Of course, she's all too often lazy and dead wrong.
That's why it's infuriating to read her work. With her better pieces, you see what she can do when she actually cares enough to try. It's just too bad that you have to sort through the clunkers in the process.
But enough about Dowd herself; what about the points she raises in her new book?
I understand her struggle. Her anecdote about wanting to give a library full of books to someone so they can better understand her hits close to home for me. I've struggled in the past with that same desire. But, in the end, I discovered that love - true, great, enduring love - isn't concerned with such things. Love is about the other person, not yourself. It's about seeing to someone else's needs rather than your own. It's about finding the ultimate fulfillment in making someone else's life better every day, and doing it because that is, more than anything else, what you want to do.
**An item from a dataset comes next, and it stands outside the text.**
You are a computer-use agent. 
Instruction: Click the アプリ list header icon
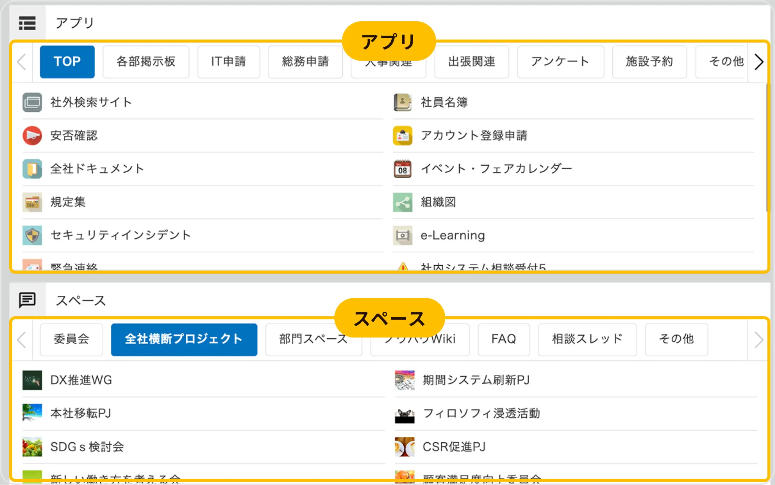tap(27, 23)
The trick is to find someone who feels the same about you. Without that, who but a masochist could be happy? But you can't force or coerce someone into putting you first. You have to put yourself out there and take the chance. In fact, if you love someone, you'll have no choice. Either you love someone and are therefore willing to put them first, or you don't. You may like someone a lot, see them as a "life partner", or even care deeply for them, and still put yourself first. But that's not love.
I think that's the basic problem in modern relationships. We're all a bit too selfish, and even a bit too afraid, to put ourselves second without first finding someone who will put us first.
I'm ashamed to say it took me many years to figure this out, but life's been a lot simpler, clearer, and more delightful ever since.